The OP’s actions regarding seeking permission were appropriate within the military structure; he followed the correct chain of command. However, communication in the interim was likely insufficient. A constructive recommendation is that upon being denied immediate leave, the OP should have proactively arranged scheduled, frequent video calls (if possible) or designated specific times for updates, and explicitly communicated to his command the need for his girlfriend to receive confirmation that he *was* trying to secure release. Upon his return next week, he must prioritize validating his girlfriend’s feelings of abandonment over defending his professional choices, focusing first on emotional reconnection before explaining the logistics of his necessary absence.
THE COMMENTS SECTION WENT WILD – REDDIT HAD *A LOT* TO SAY ABOUT THIS ONE.

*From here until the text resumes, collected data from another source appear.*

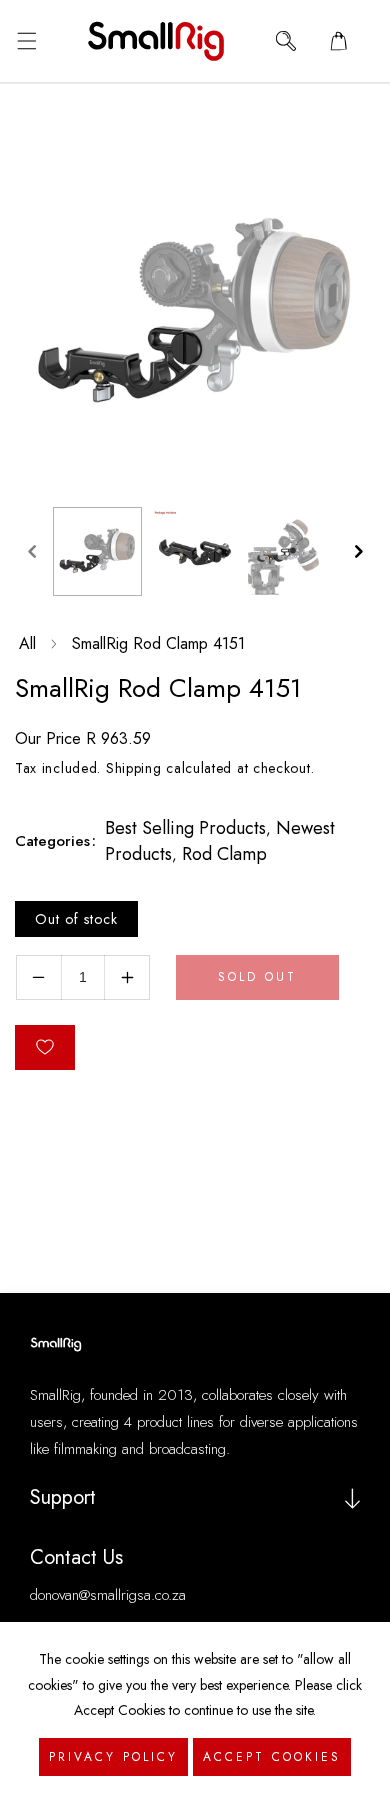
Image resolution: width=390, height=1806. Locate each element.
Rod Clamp (224, 854)
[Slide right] (358, 551)
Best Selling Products (185, 828)
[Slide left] (32, 551)
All (27, 643)
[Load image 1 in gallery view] (97, 551)
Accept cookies (272, 1757)
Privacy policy (113, 1757)
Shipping (134, 768)
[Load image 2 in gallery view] (194, 551)
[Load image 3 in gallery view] (291, 551)
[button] (26, 40)
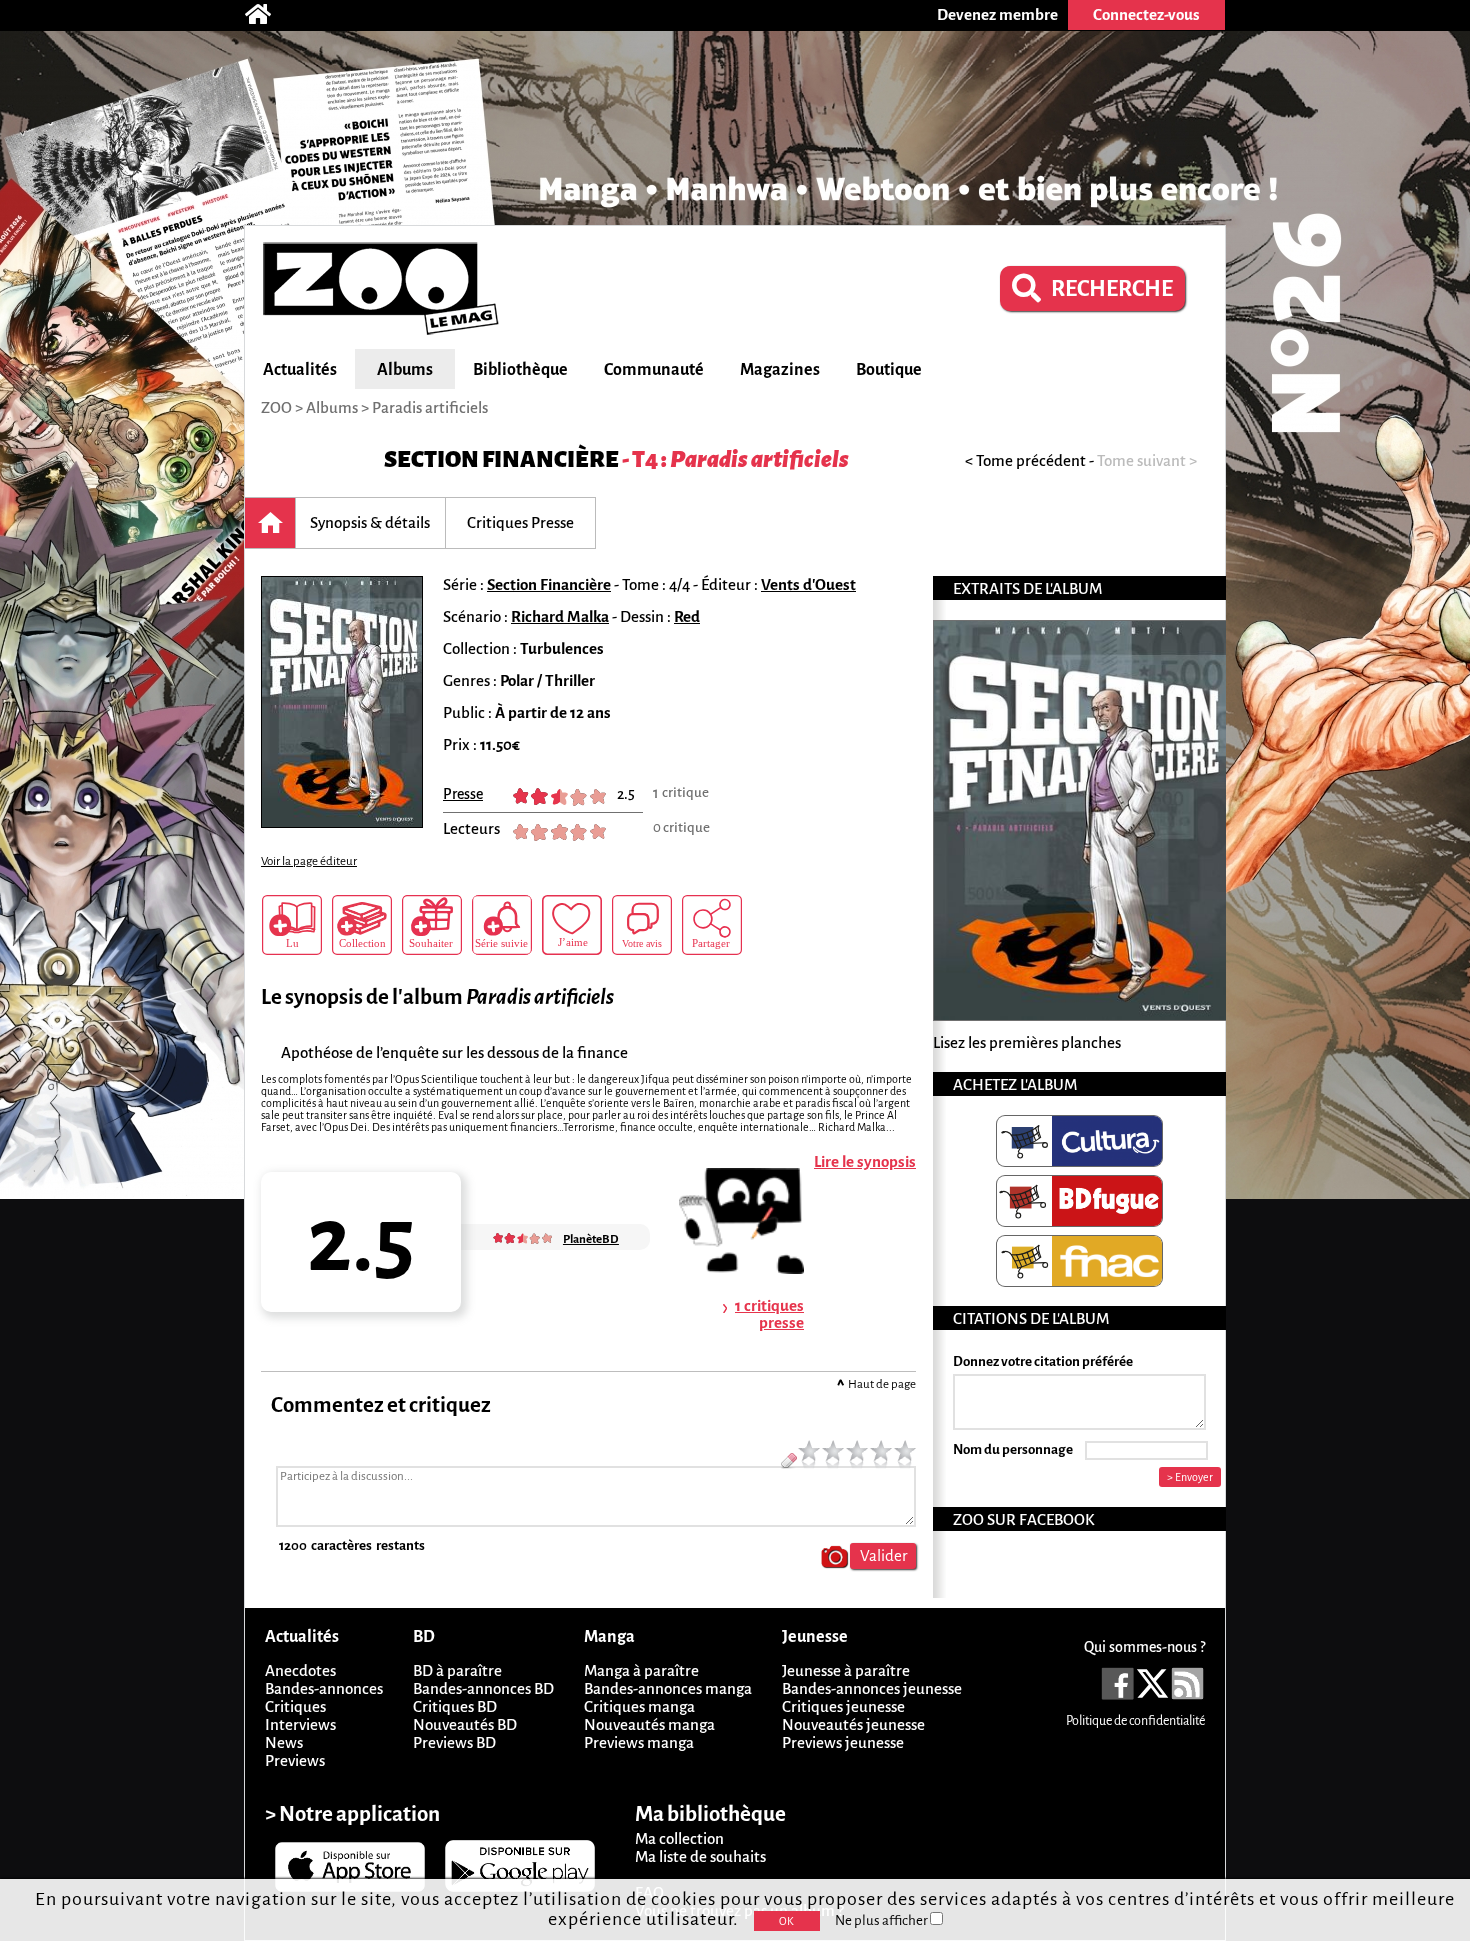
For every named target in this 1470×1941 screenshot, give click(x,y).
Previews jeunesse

The original poster (OP) faces a severe conflict between his professional military obligations and his deep personal desire to support his girlfriend and newborn daughter during a medical emergency. His command requires him to remain in the field due to essential medical coverage duties, leaving him unable to immediately attend the premature birth, which has caused significant emotional distress and accusations of abandonment from his partner and her father.
Given the mandatory nature of his role as the sole Corpsman during critical training and the severe professional consequences of leaving, was the OP’s adherence to duty the only responsible path, or did the immediate needs of his new family outweigh the operational requirements of his military commitment?